According to this letter from my daughter today, I’m not doing so hot. Part of the note makes me laugh, and part of it makes me want to cry. She is
sensitive. Part of me
she’s nothing like me; I want her to be so much better than I am. Much of the time I’m not too thrilled with who I am, either. And part of me thinks, “just you wait until you grow up and have kids and all the things you promised yourself you would never do when you’re a mom will all happen anyway.”
So here we are at the end of a good but exhausting week and I wish I could say things are better. I wish I could say I am growing. We’re just stretched so thin that I see gaping holes all around me. By the time I get one patched up I turn around and there’s another new hole in a place I thought was tightly woven. Is life like this for every mother, I wonder, or am I just fundamentally flawed?
I worked hard this week to keep the house looking better. I also worked hard in the cooking department. On Friday afternoon when I picked the children up from school most of it was looking pretty good and I felt good about it. By Saturday afternoon I was back at square one. The price we pay for soccer season is so high; last night I found myself questioning the value of it, wondering if it’s right to do things this way. Last night when we put the girls to bed my husband commented on the collection of clothing on their floor. All I could say was, “I see it too. Please don’t make me talk about it right now or I’ll just cry.” So he wisely ignored it, prayed with the girls, and the subject was closed. Never mind that I’d done 18 loads of laundry on Thursday and Friday. The bathrooms need attention. My kitchen cabinets need scrubbing. My kitchen floor needs mopping.
On Friday night we had two soccer games, one in Sandy and one in West Valley. I sent my husband to one and took most of the children to the one in West Valley, where we sat in our car and watched my son play in a blizzard. Just after half time, my 20 month old threw up without warning. She was sitting on my lap. She threw up all over me, all over herself, all over my steering wheel, all over the hardback book I was reading, all over my daughter’s backpack. Awesome.

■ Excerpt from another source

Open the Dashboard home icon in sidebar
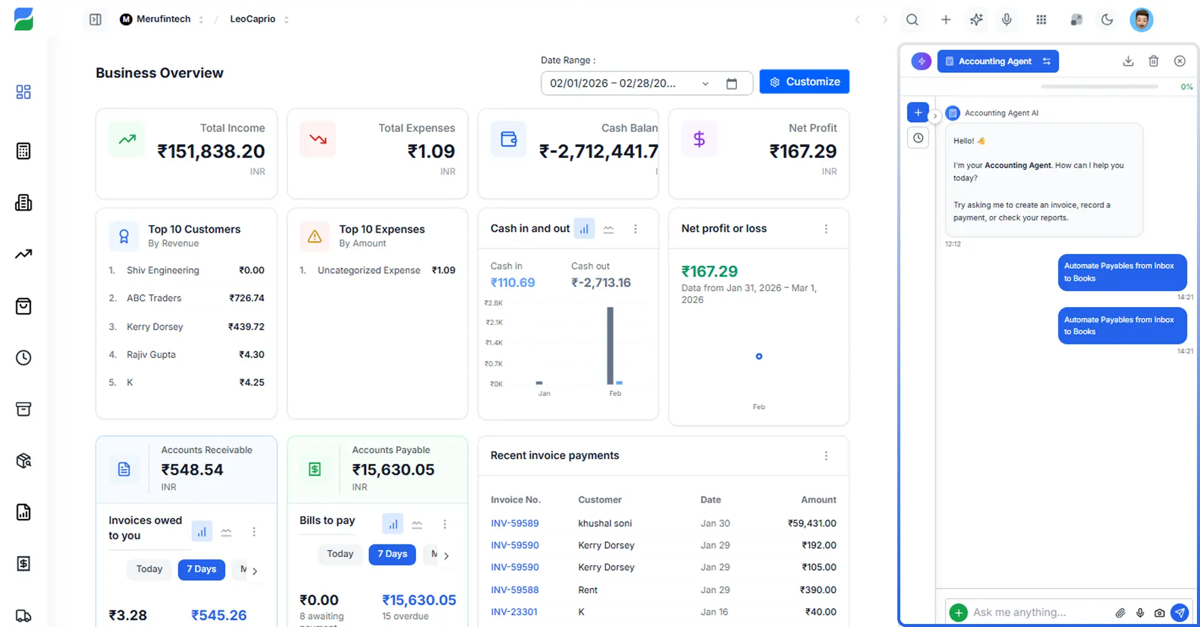 pyautogui.click(x=23, y=92)
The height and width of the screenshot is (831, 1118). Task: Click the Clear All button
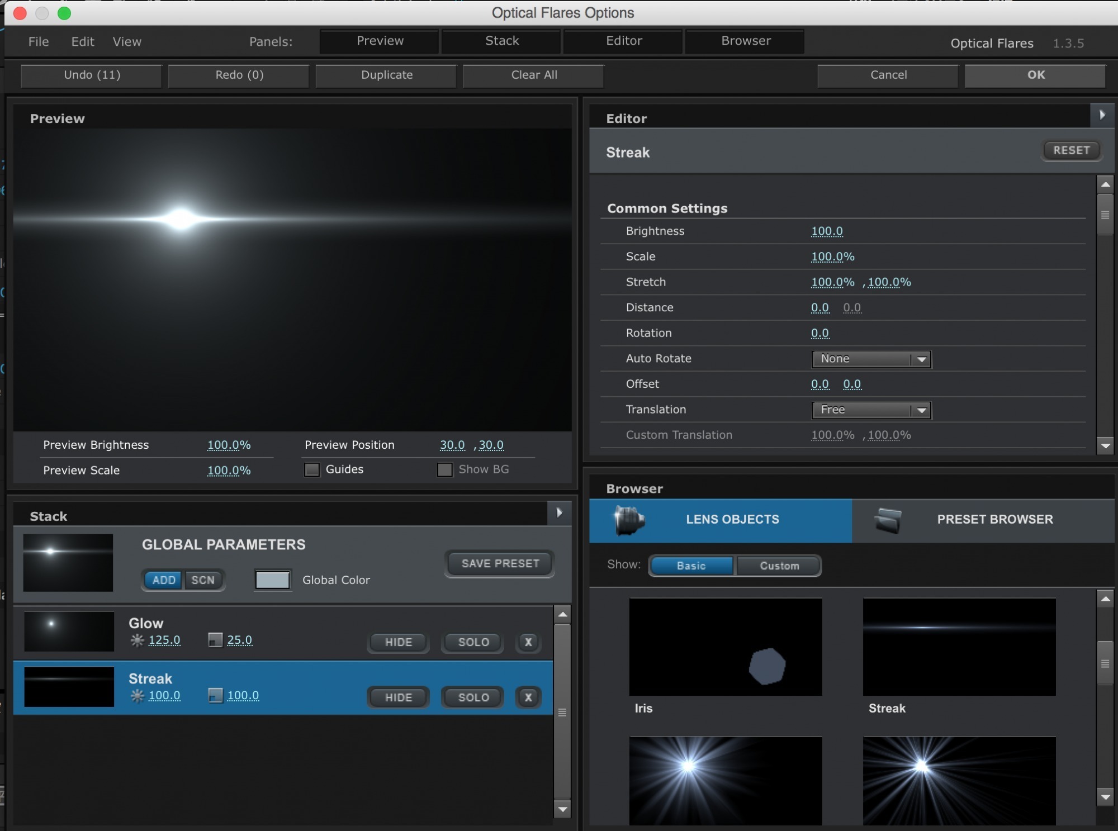point(533,75)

What can I say? The trenches are the trenches, and I spend a majority of my time in them. Somebody said that motherhood is the equivalent of being on the front lines of humanity. It’s true. And sometimes the front lines aren’t very pretty, and sometimes the job description isn’t much fun, and sometimes you wonder if you’re all alone. Sometimes you gain ground; sometimes you fall back. I’m not in a very glorious stage. Today my children were ALL monsters in Church. I wanted to come home and put them all in cages!
The thing about the trenches, the thing about being on the front lines, is that
you simply don’t quit
. And you pray. Right now it’s the only real answer I have. I don’t know what else to do. And so we move on, trusting (and rejoicing) in the reality of a Savior who supplies endless second chances. And you hope you get it right before your children are all grown up and gone.